We have already passed the CO2 limit, that's the truth. We, the human species, have created many amazing technological advances, but on the way, we have forgotten the most basic, taking care of our living environment. We are destroying this incredible place called planet Earth, and we won't find nothing even remotely similar in many light years.

Our planet is like a living organism, and when it gets "sick" it just freeze, until it is recovered again. Unfortunately, the recovery time of our planet is not just a week or two, but tens of thousands of years. It has happened before, with nearly this same amount of atmospheric CO2 levels, and it will happen very soon at this rate. And it's called Glaciation.

Planet earth is like a "miracle" of the Nature, it has needed many different conditions, many accidental and "perfect" conditions, to be how it is actually our planet. Just turn the Earth's axis of rotation one degree more or less inclined, or push the Earth a little bit nearest the Sun, or a bit further away... and you can forget about the water or our amazing nice weather.

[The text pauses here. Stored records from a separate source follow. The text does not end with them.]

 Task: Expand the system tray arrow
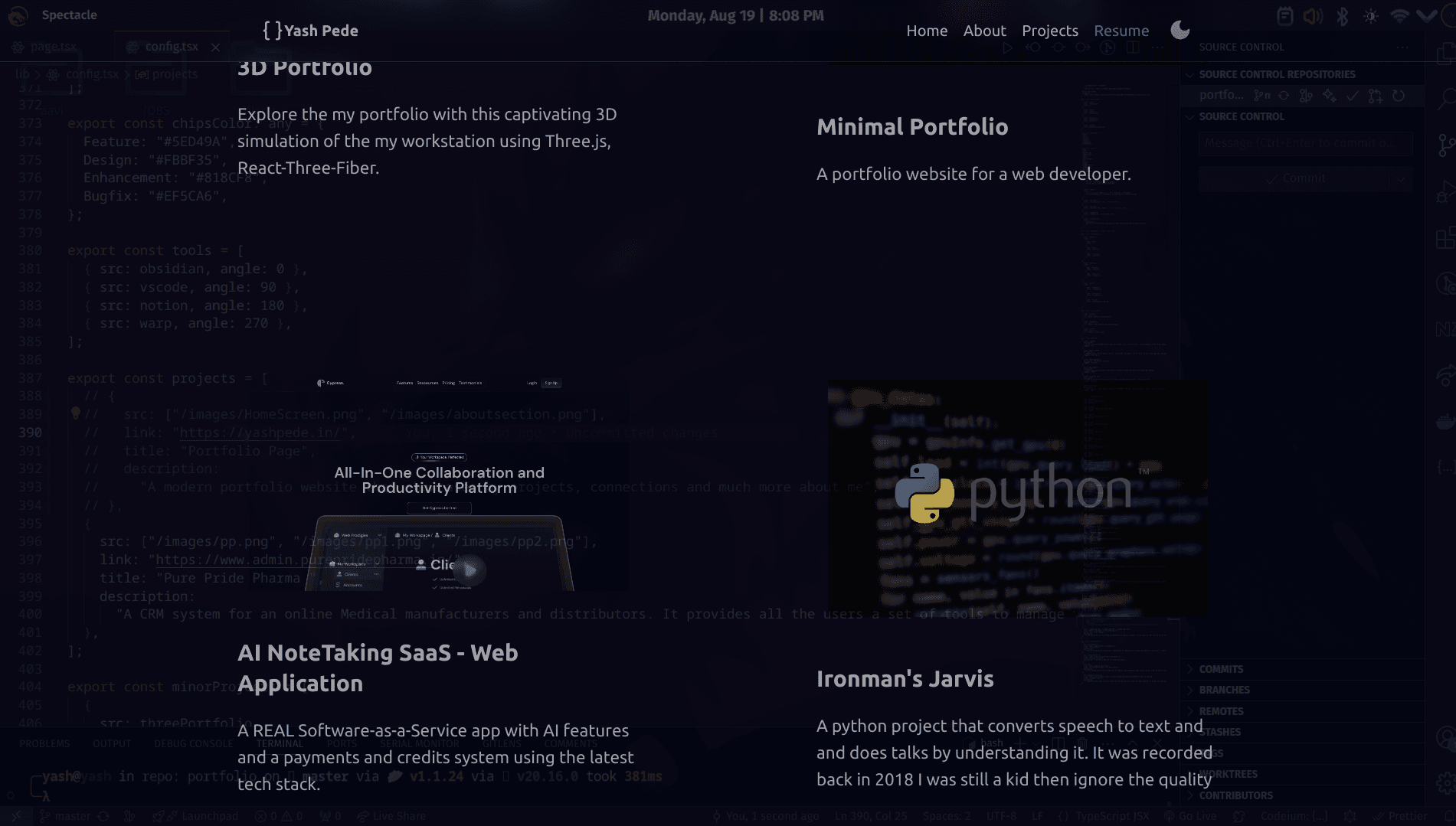pos(1426,16)
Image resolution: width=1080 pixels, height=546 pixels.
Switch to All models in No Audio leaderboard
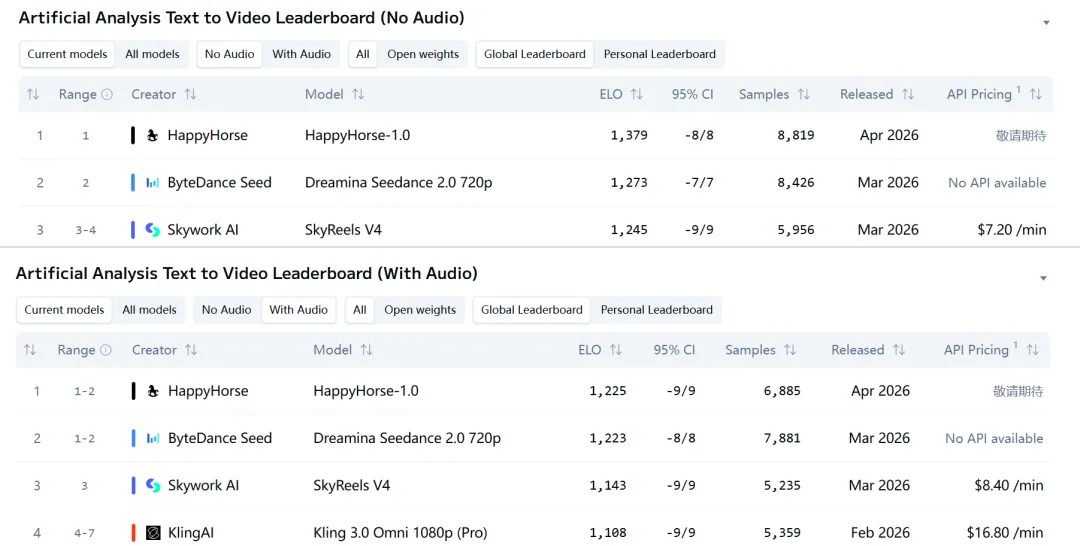click(152, 54)
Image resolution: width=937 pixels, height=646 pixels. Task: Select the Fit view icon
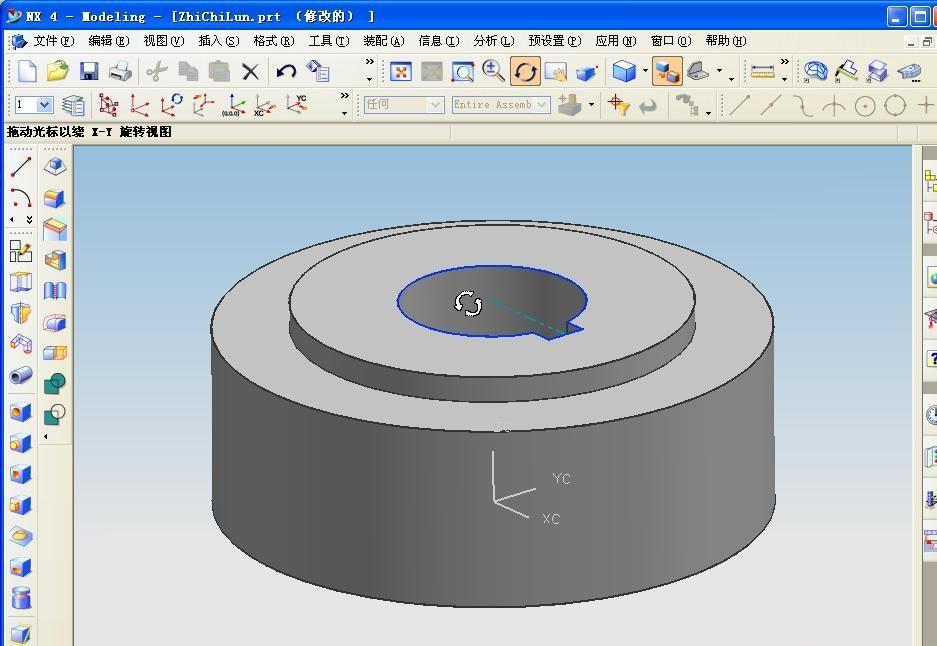(401, 71)
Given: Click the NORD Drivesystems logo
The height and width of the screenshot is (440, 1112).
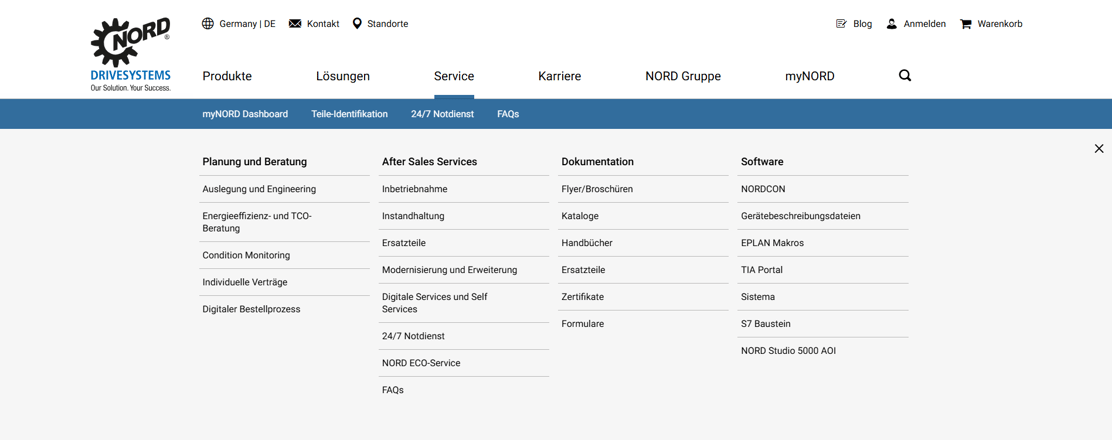Looking at the screenshot, I should (x=130, y=54).
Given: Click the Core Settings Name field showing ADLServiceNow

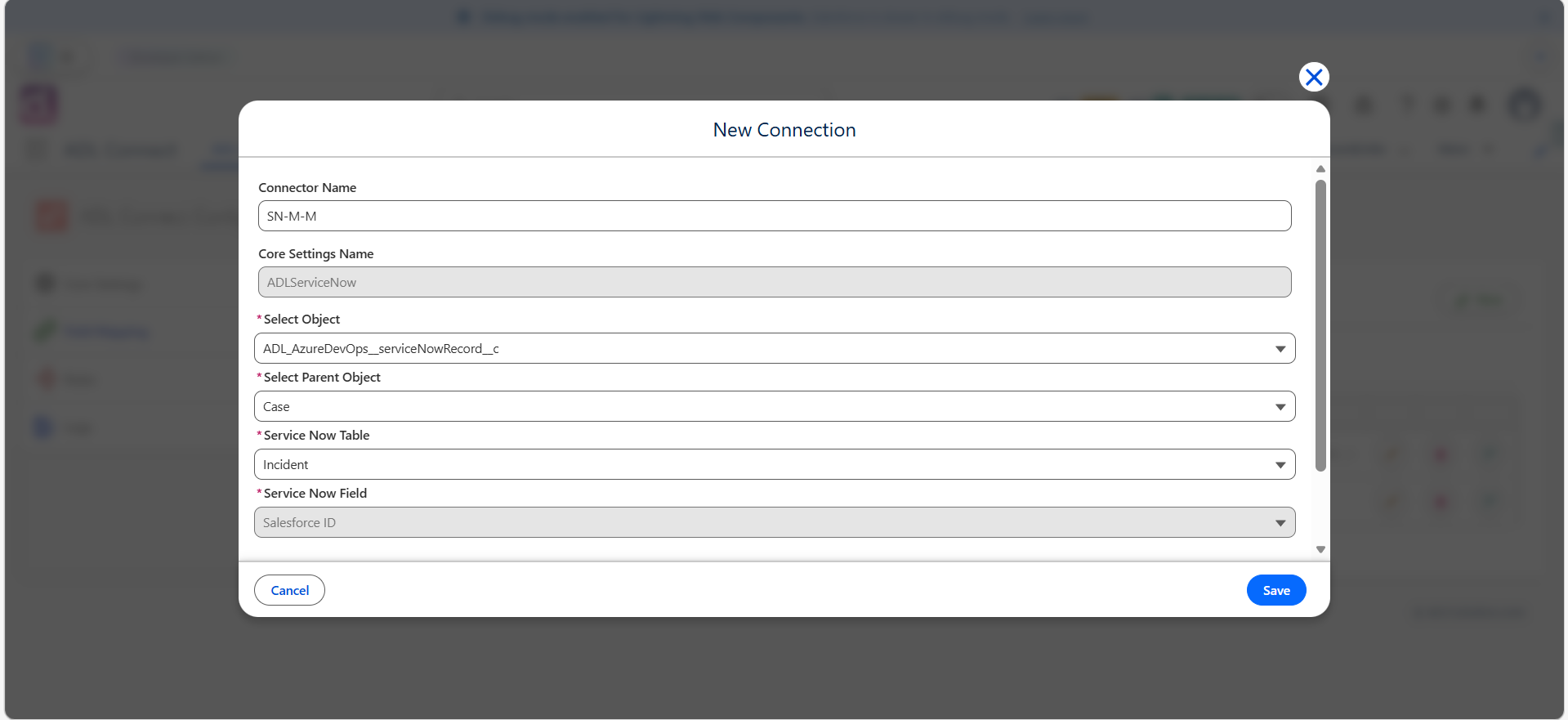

That's why we won't find any other habitable planet, even remotely, in many light years.

Just see Mars, Venus, Jupiter... see the climate conditions there... I think the world leaders may think that there are plenty of Earths out there, and we will jump to Mars and live there the same way we are living here.

Unfortunatelly they won't react until it's too late. And the "too late" talking about Climate change may be really too late.

Climate Change: Atmospheric Carbon Dioxide

https://www.climate.gov/news-featur...ate/climate-change-atmospheric-carbon-dioxide

"The global average atmospheric carbon dioxide in 2019 was 409.8 parts per million (ppm for short), with a range of uncertainty of plus or minus 0.1 ppm. Carbon dioxide levels today are higher than at any point in at least the past 800,000 years."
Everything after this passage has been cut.